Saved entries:
• • • •

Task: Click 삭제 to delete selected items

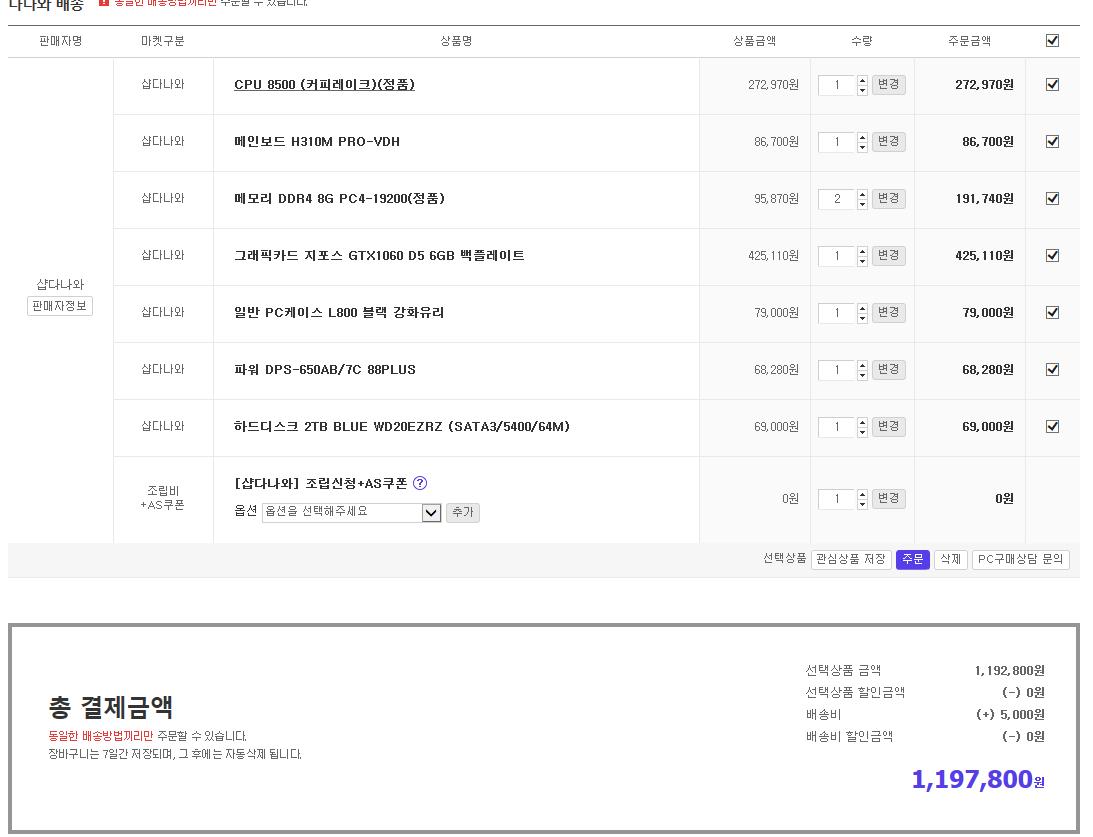Action: 950,560
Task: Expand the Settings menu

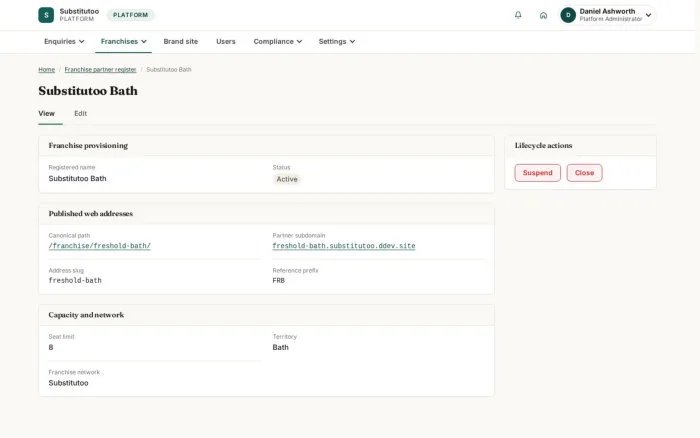Action: pyautogui.click(x=337, y=42)
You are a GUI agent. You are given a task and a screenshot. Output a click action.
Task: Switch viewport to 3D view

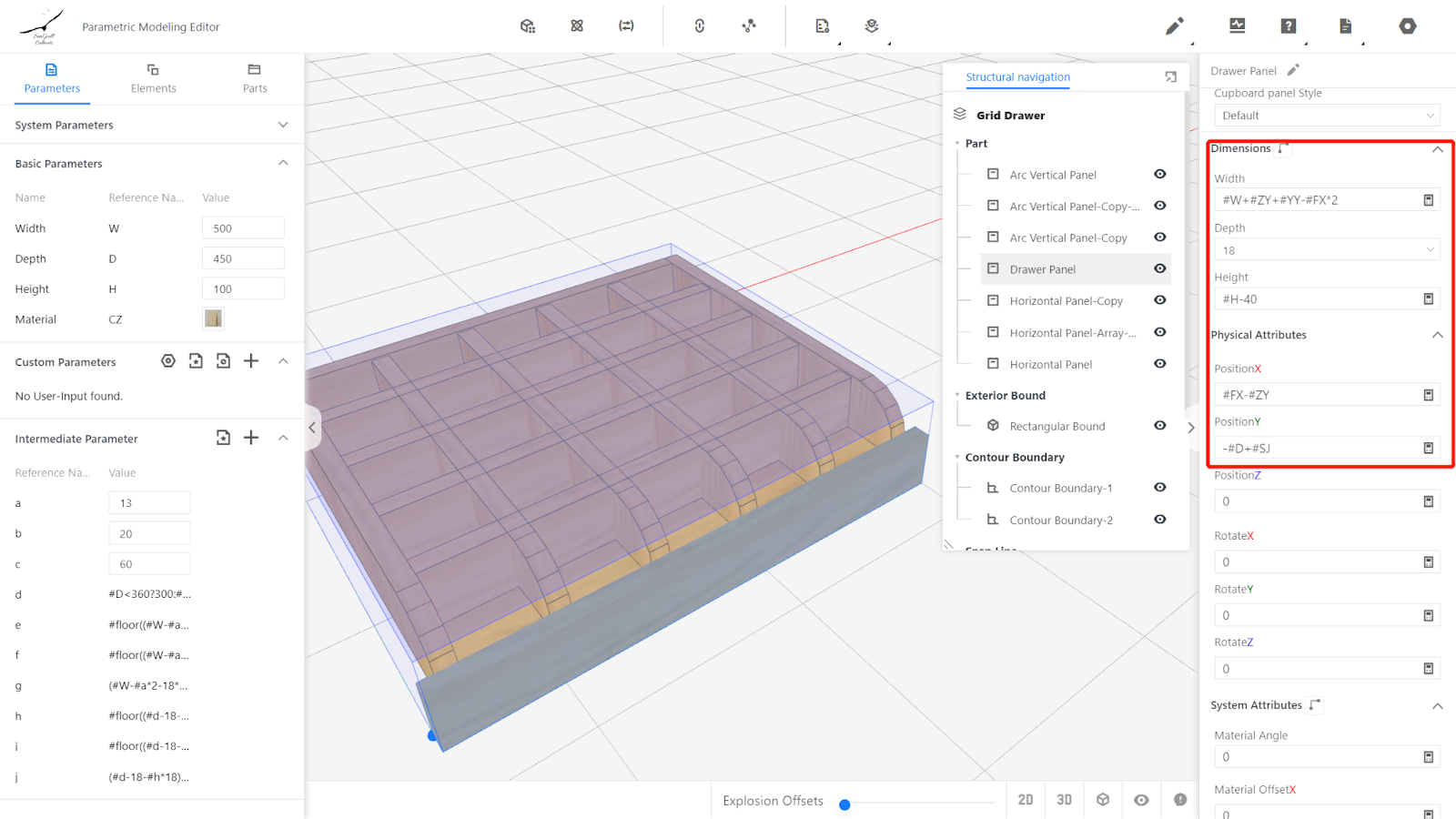point(1064,800)
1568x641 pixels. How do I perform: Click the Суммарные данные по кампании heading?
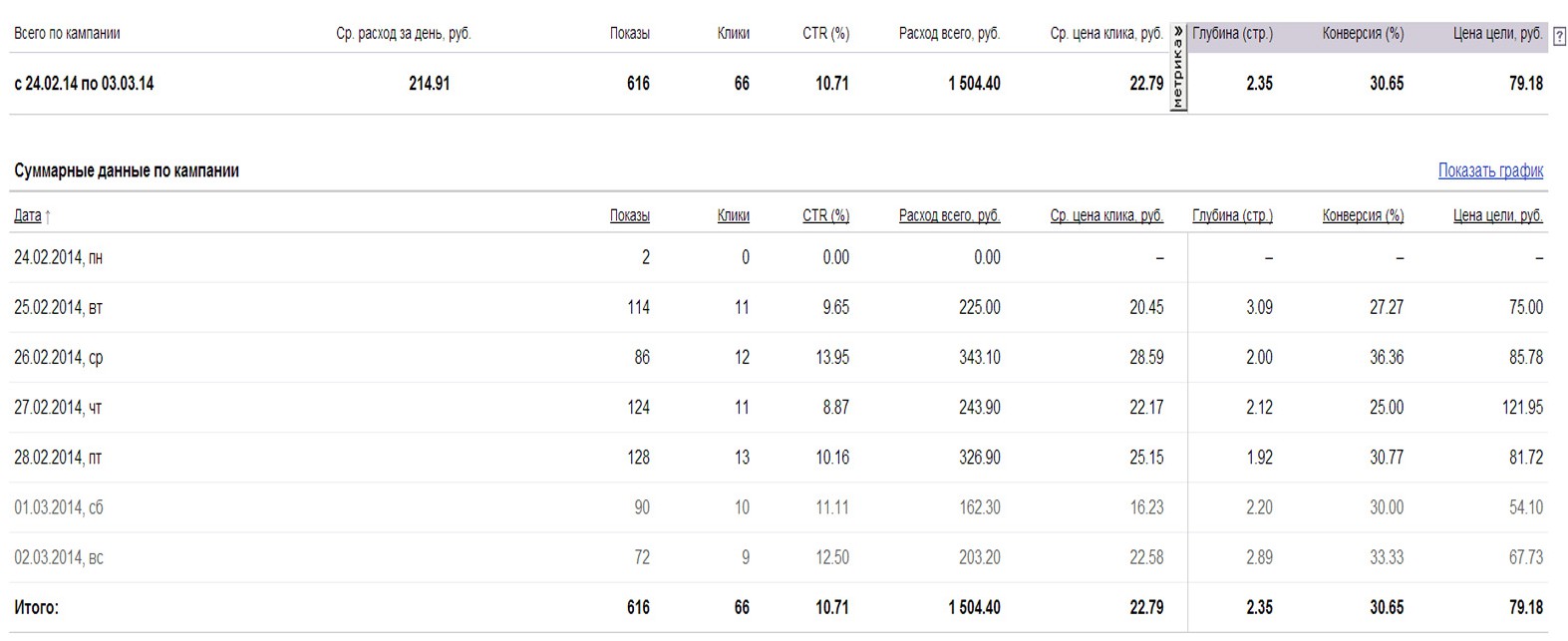(127, 170)
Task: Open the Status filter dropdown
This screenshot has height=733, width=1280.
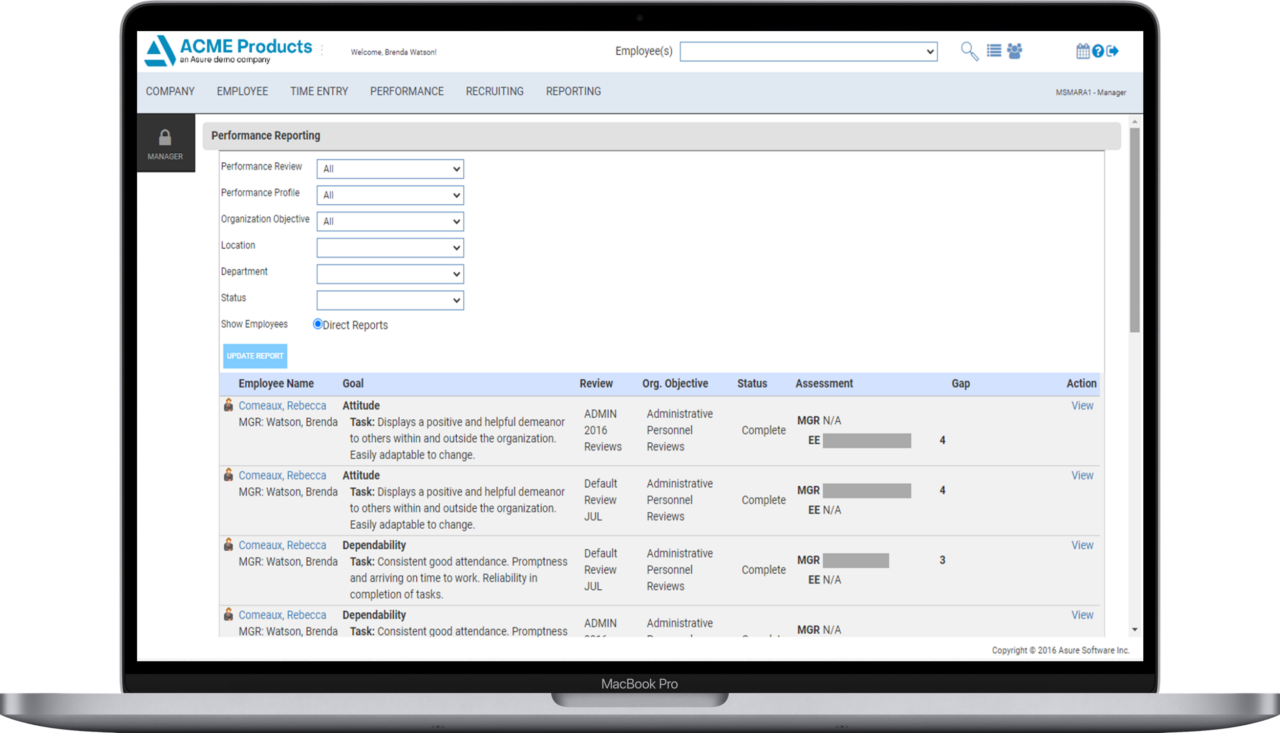Action: (x=390, y=300)
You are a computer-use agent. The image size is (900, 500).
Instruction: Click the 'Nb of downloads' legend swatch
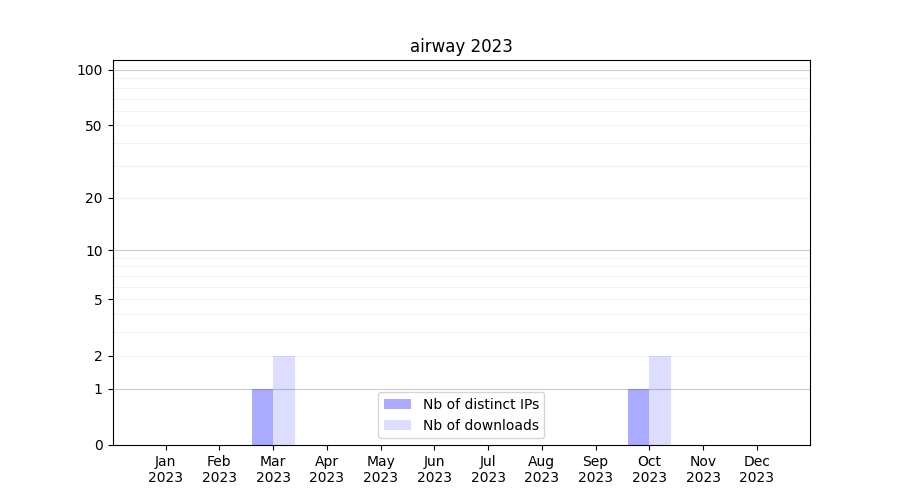pyautogui.click(x=397, y=425)
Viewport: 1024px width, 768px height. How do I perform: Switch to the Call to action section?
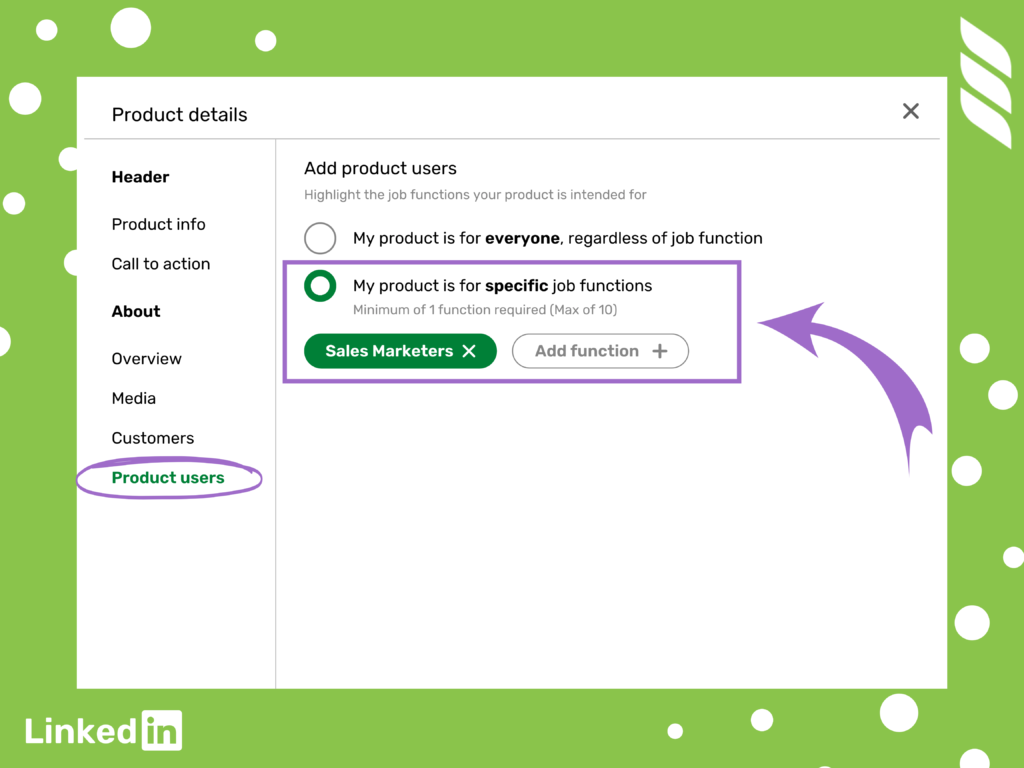pos(161,264)
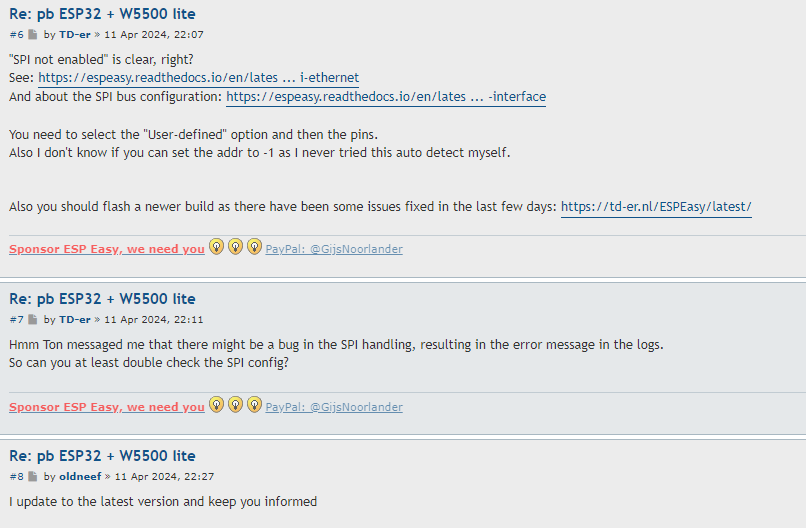
Task: Open author oldneef profile in post #8
Action: (80, 477)
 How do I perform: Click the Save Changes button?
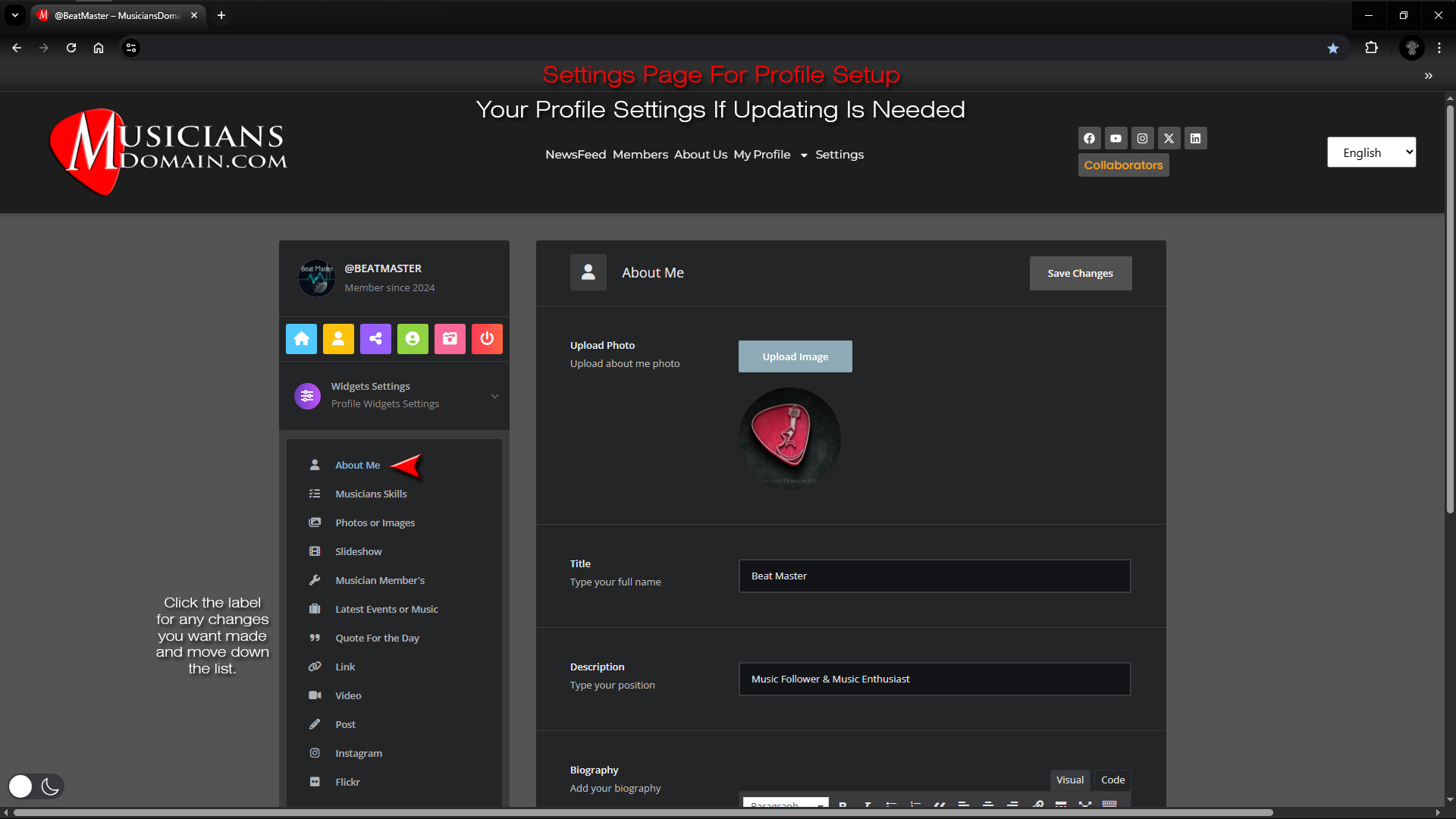point(1080,273)
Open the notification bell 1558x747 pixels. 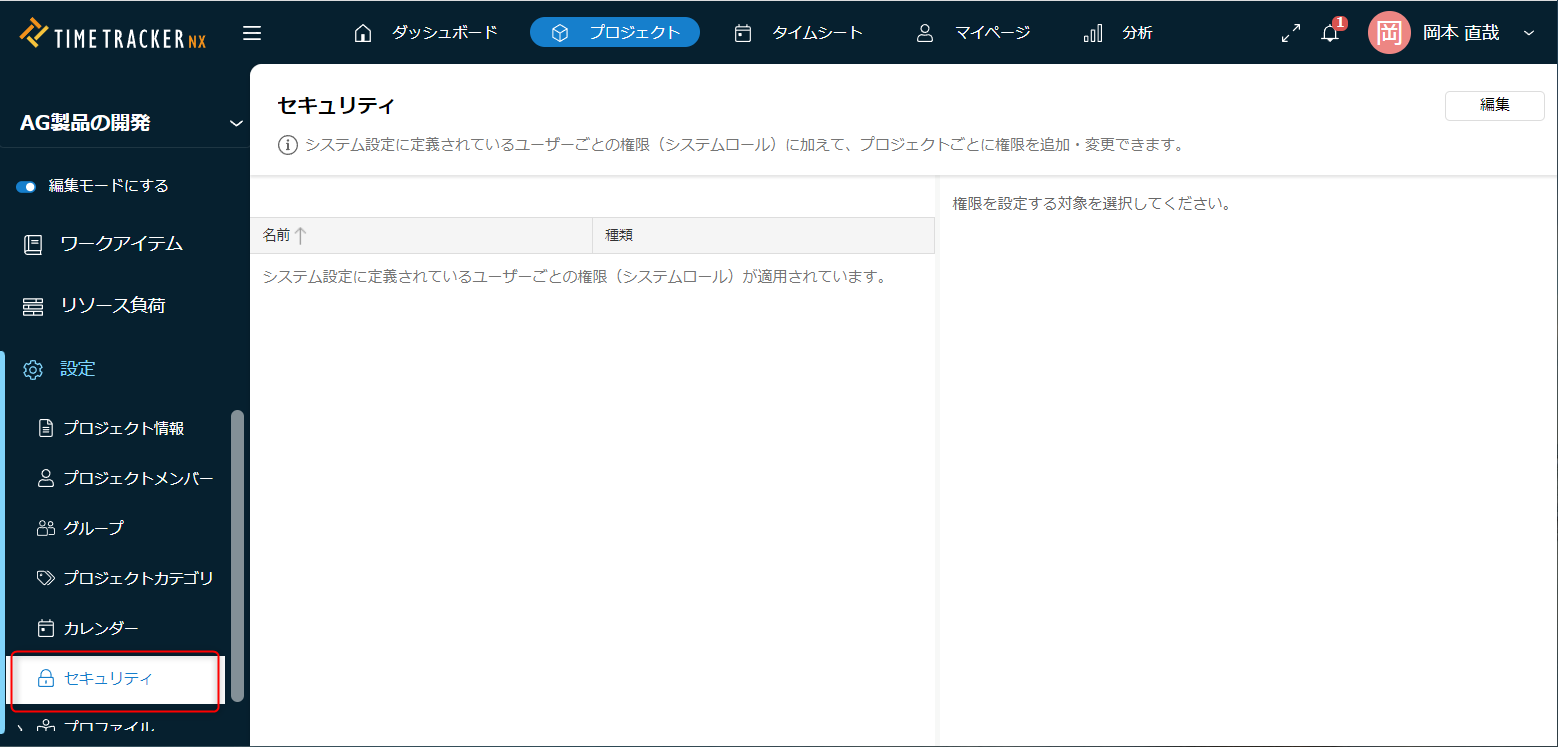tap(1330, 33)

• • • •

YOUR TASK: Show me all lines in the records that contain "agent".

OUTPUT FOR THIS EXERCISE:
You are a GUI agent. You are given a task and a screenshot. Output a click action.
You are a computer-use agent. The image size is (900, 500).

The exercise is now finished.